The PM even took part in numerous Q&As which the political commentariat agreed went very well. Then the day, which no doubt had been meticulously planned by Number. 10 press staff, was unseated by a video published on Rishi Sunak’s Instagram showing the PM giving an overview of the Levelling-Up announcement in the back of his Ministerial car while not wearing a seatbelt. Of course, beady-eyed Twitter users quickly caught-on and characteristically told the teacher on him.
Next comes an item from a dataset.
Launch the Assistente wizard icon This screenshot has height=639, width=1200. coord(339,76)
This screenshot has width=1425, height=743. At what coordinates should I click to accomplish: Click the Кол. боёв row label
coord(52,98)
Later that day, we learned that Lancashire police were to investigate the matter, meaning the PM could receive his second fixed penalty notice, this time potentially resulting in a £500 fine.

Seatbelt jokes aside however, there has been mixed reviews of the latest Levelling-Up tranche, which totalled £2.1 billion for more than 100 projects. MPs whose constituencies received levels of funding praised the Prime Minister for the decision - Morecambe for example received £50 million for its very own Eden Project. Some safe Labour areas such as St Helen’s and Lewisham received substantial levels of funding for local projects (although didn’t go as far as using the phrase ‘Levelling-Up’ in their social media posts).

Critics however argued that there is more money going to richer South East areas than to more deprived areas in the North - a notion that Levelling-Up Secretary Michael Gove has vehemently denied. Meanwhile, Number.10 has insisted that two-thirds of the money has been allocated to the most deprived areas, with the North receiving the most amount of cash per head.

But the criticism doesn’t stop there, many Conservative MPs, particularly those in very marginal seats, have been vocal in their criticism of not receiving any funds. Robert Largan in the super-competitive High Peak seat criticised the PM for the lack of funding heading their way. The Government has also drawn criticism for overlooking many safe Labour areas too - notably Leeds, Manchester, Nottingham and County Durham, Sefton and parts of Liverpool and Birmingham all made unsuccessful bids for funding.

This prompted West Midlands mayor and staunch Sunak ally, Andy Street, to lodge a scathing attack on the process in which Levelling-Up funding is decided. In his own media push, the West Mids Mayor, who has been praised for his cross-party approach, said that he wanted ministers to justify why "the majority" of bids in his region had been rejected. On Twitter, Mr Street said "Fundamentally, this episode is just another example as to why Whitehall's bidding and begging-bowl culture is broken, and the sooner we can decentralise and move to proper fiscal devolution the better.”

Of course, it would be naive to think that all of this isn’t politically driven. Of course it is. The uproar we see from local MPs and Mayors who did not receive funding was to be expected, given that they need to be seen as on the side of their voters. The Conservative Party is also looking at a wipe-out at the coming Local Elections in May - and needs to put its best foot forward to quickly minimise the damage the Party is anticipating. To do this, the Party has targeted many areas that it needs to improve its favorability come May. Accusations of pork-barreling, the process by which more public funds are allotted by the governing party to politically favourable areas, has been audible from opposition MPs.

Managing the backlash is Levelling-Up Secretary Michael Gove, who yesterday announced that he will work with those areas that did not receive investment as expected to ensure they are prioritised in the next funding round. Meanwhile - we await word from Lancashire Police on the matter of the PM’s seat belt “oversight”.